Title | Semantically Equivalent Adversarial Rules for Debugging NLP Models |
Authors | Marco Tulio Ribeiro, Sameer Singh, Carlos Guestrin |
Year | 2018 |
URL | http://aclweb.org/anthology/P18-1079 |
Although many NLP models perform well on a held-out test set, they are often very brittle in the face of new examples. To expose this weakness, Ribeiro et al. introduce the concept of semantically equivalent adversaries, instances with the same meaning for which the model returns different predictions. These adversaries allow them to debug black-box NLP models in domains as varied as visual question answering and sentiment analysis.
To generate semantically equivalent adversaries, Ribeiro et al. use machine
translation to generate paraphrases. The probability that a candidate paraphrases preserves
the semantics of the original sentence is proportional to the number of times
it is generated by back-translation through several languages.

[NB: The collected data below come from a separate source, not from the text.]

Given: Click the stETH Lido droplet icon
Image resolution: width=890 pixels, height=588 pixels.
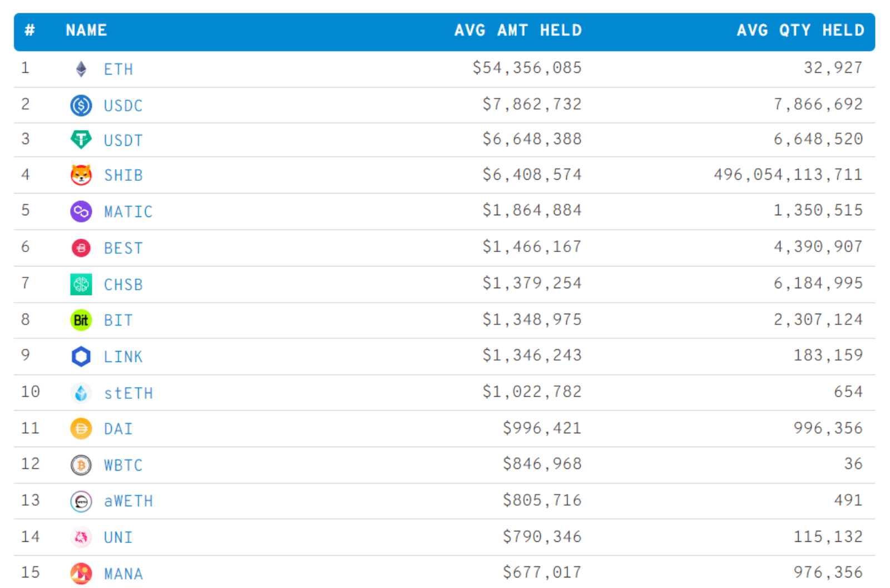Looking at the screenshot, I should 81,392.
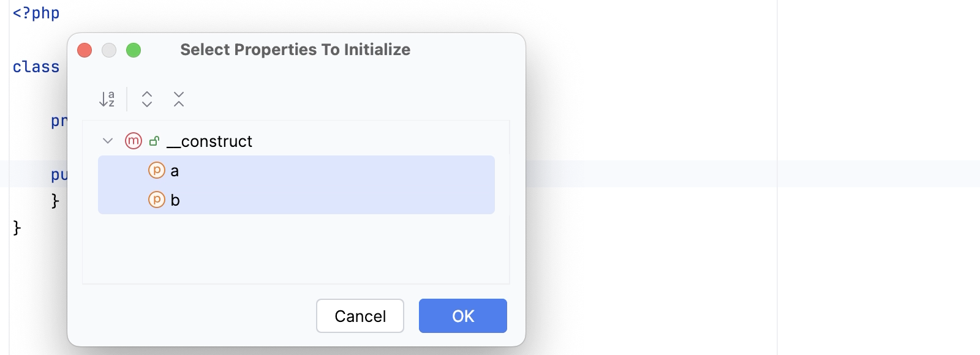Image resolution: width=980 pixels, height=355 pixels.
Task: Click the php opening tag in the editor
Action: coord(36,12)
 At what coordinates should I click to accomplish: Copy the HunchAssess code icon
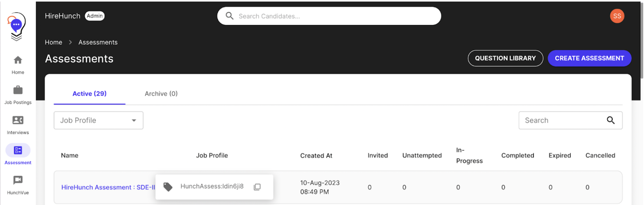[257, 187]
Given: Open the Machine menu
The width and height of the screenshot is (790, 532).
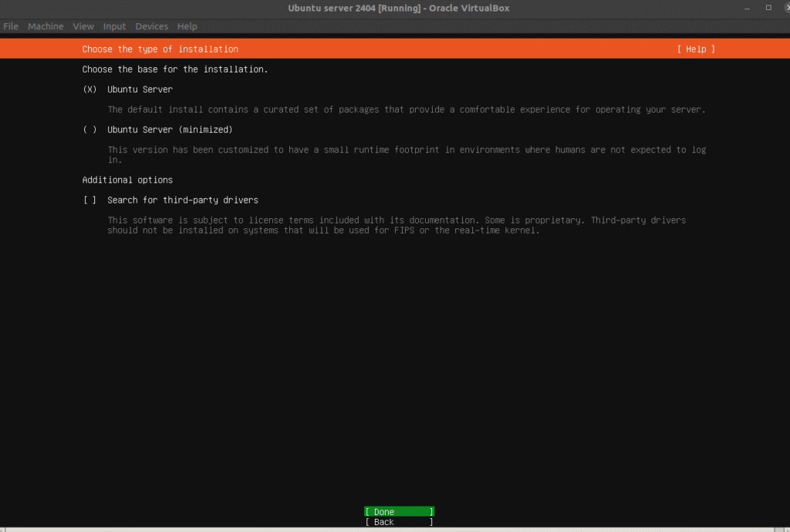Looking at the screenshot, I should point(46,26).
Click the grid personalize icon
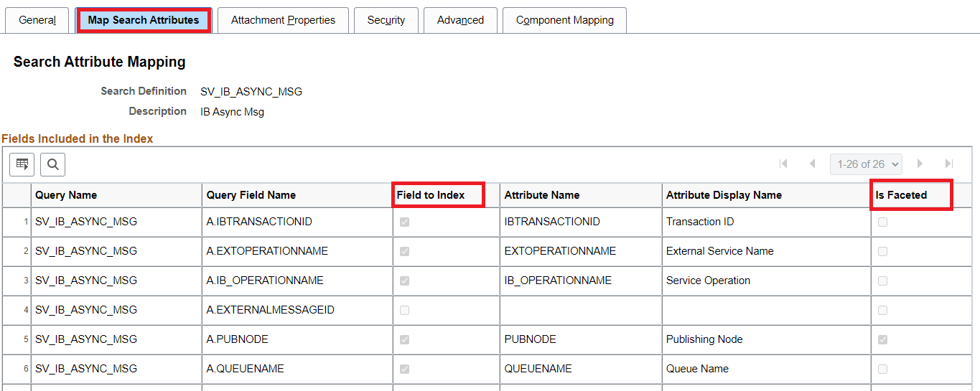980x391 pixels. point(22,164)
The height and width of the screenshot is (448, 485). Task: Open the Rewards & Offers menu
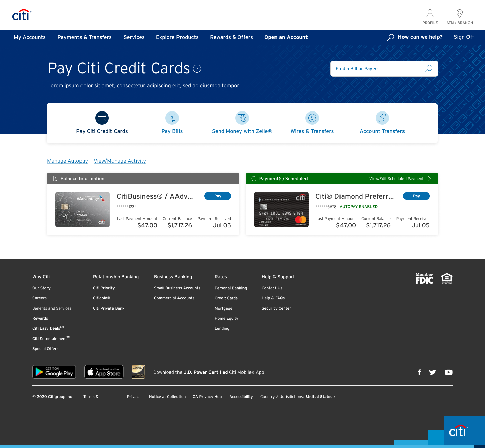[x=231, y=37]
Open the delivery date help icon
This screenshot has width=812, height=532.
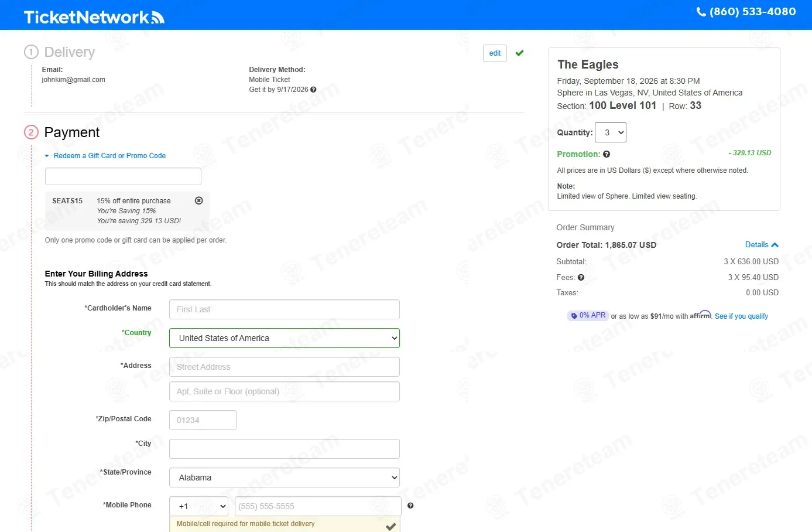(313, 90)
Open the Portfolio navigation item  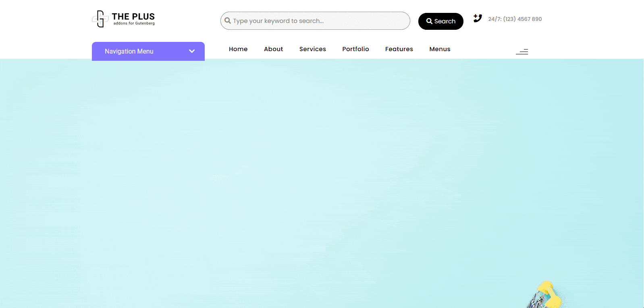click(355, 49)
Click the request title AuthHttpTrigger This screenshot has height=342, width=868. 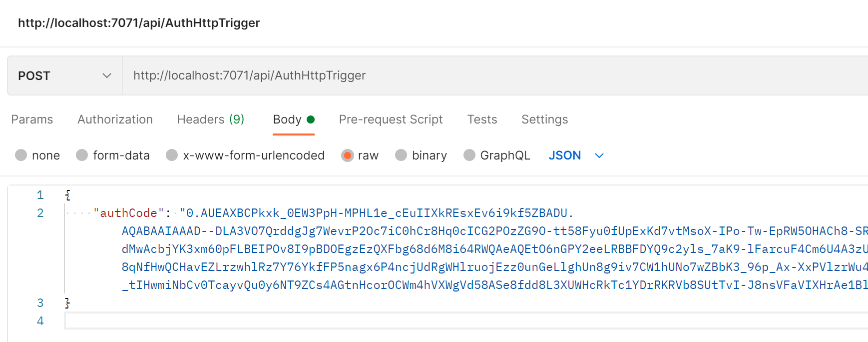pyautogui.click(x=139, y=23)
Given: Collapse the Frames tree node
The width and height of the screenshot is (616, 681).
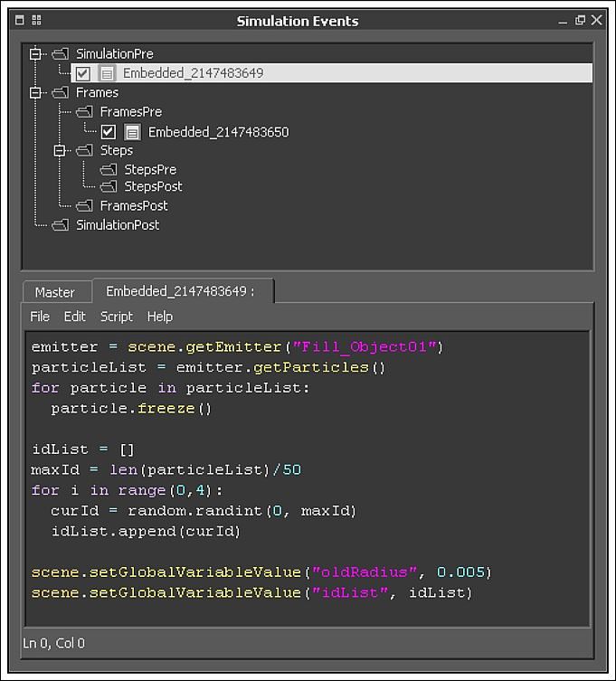Looking at the screenshot, I should 35,92.
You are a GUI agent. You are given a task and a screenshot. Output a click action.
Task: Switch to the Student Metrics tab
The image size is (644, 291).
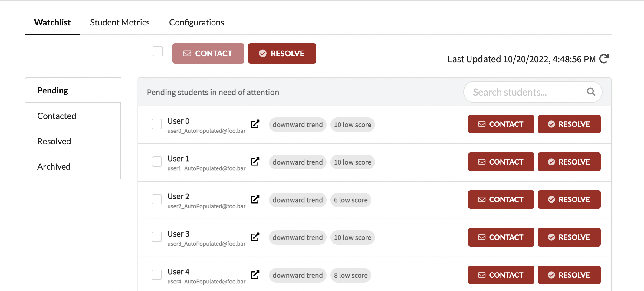tap(120, 23)
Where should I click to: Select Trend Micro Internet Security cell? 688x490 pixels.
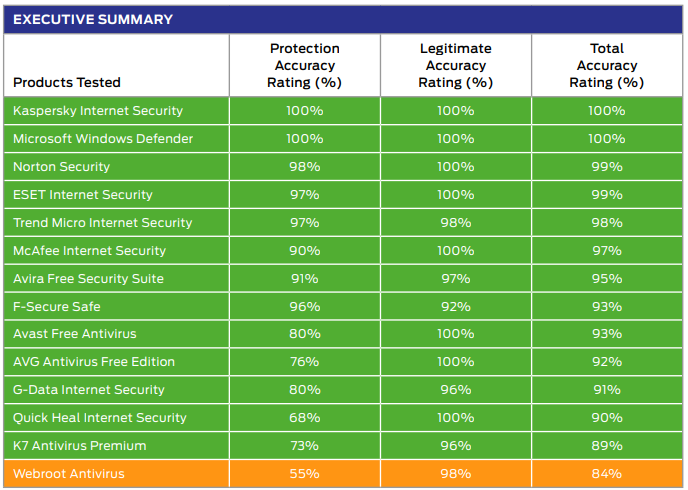pyautogui.click(x=102, y=222)
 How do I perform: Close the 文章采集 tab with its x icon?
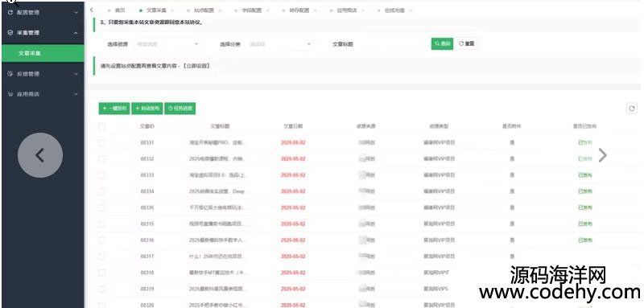171,10
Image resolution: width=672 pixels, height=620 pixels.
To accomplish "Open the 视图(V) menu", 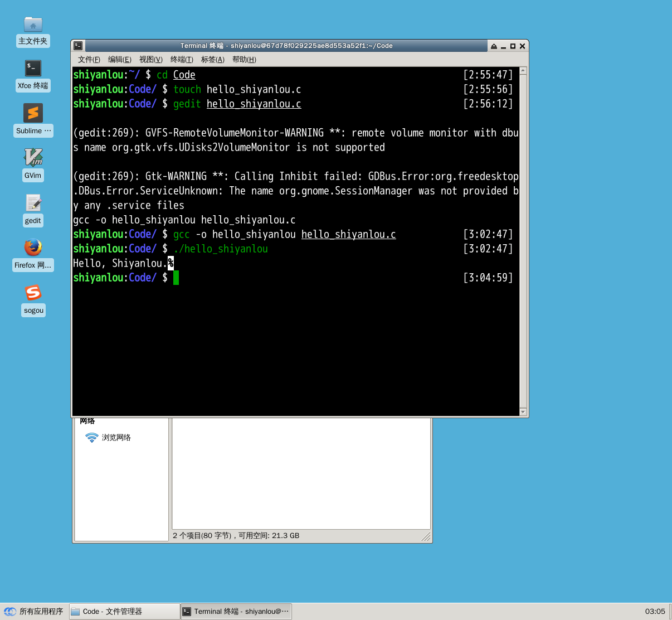I will 150,59.
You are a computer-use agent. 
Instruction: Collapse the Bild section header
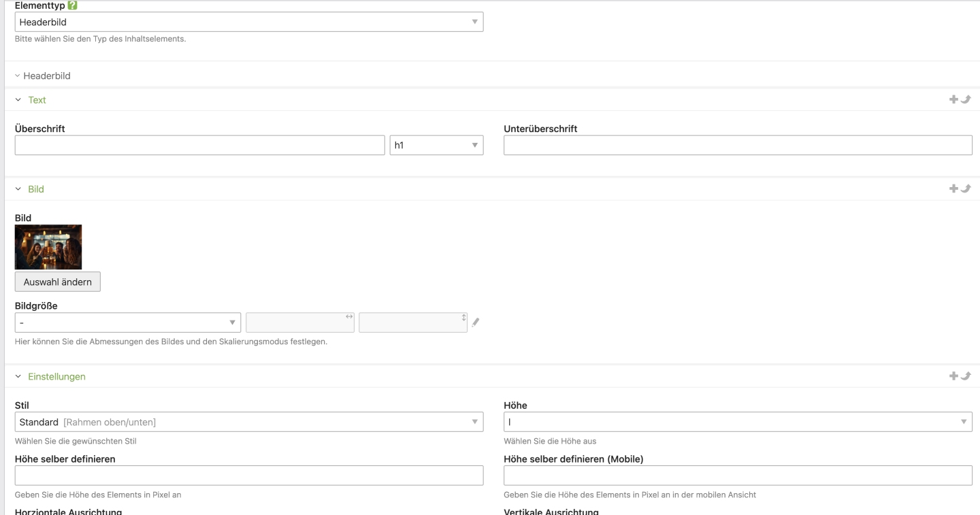click(35, 189)
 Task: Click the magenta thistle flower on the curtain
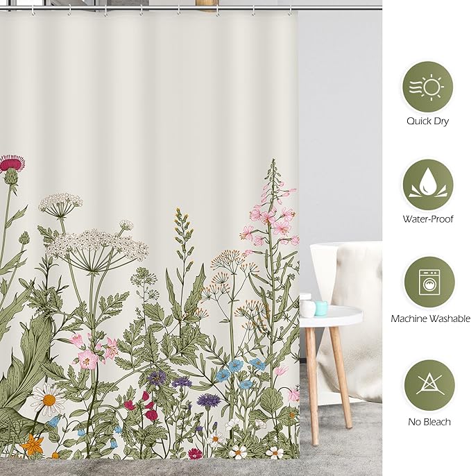point(11,164)
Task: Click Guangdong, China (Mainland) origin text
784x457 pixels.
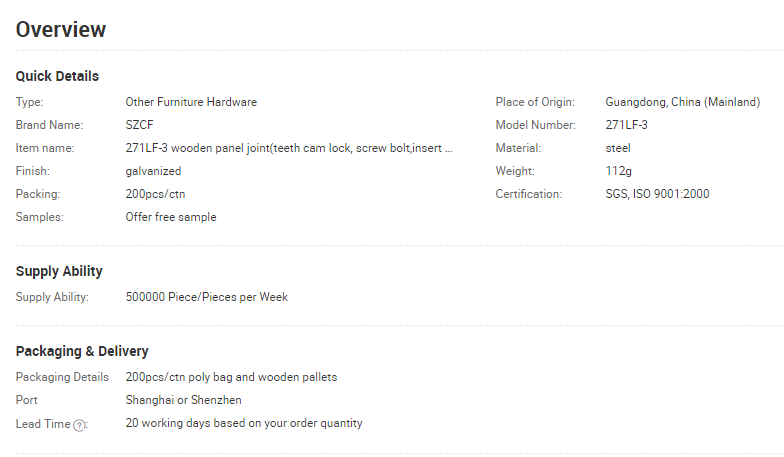Action: pos(682,102)
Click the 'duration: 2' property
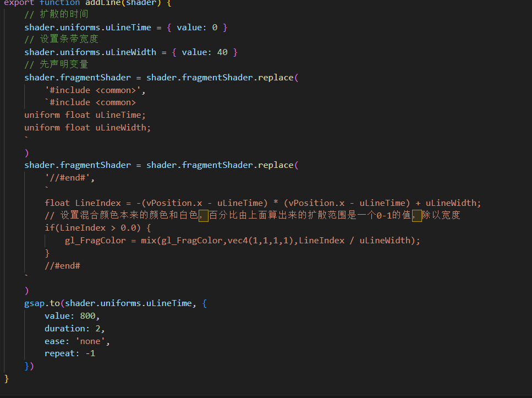The height and width of the screenshot is (398, 532). 75,329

In this way,
they collect semantically equivalent adversarial rules: simple substitions
such as Wh pronoun + is -> Wh pronoun ’s
and ? -> ??
that tend to cause
prediction "flips" for between 1% to 4% of the tested instances.
Ribeiro et al. further show their rules outperform humans in debugging models. Moreover, when the training data is augmented with these rules, the retrained models become much less brittle, while keeping their accuracy.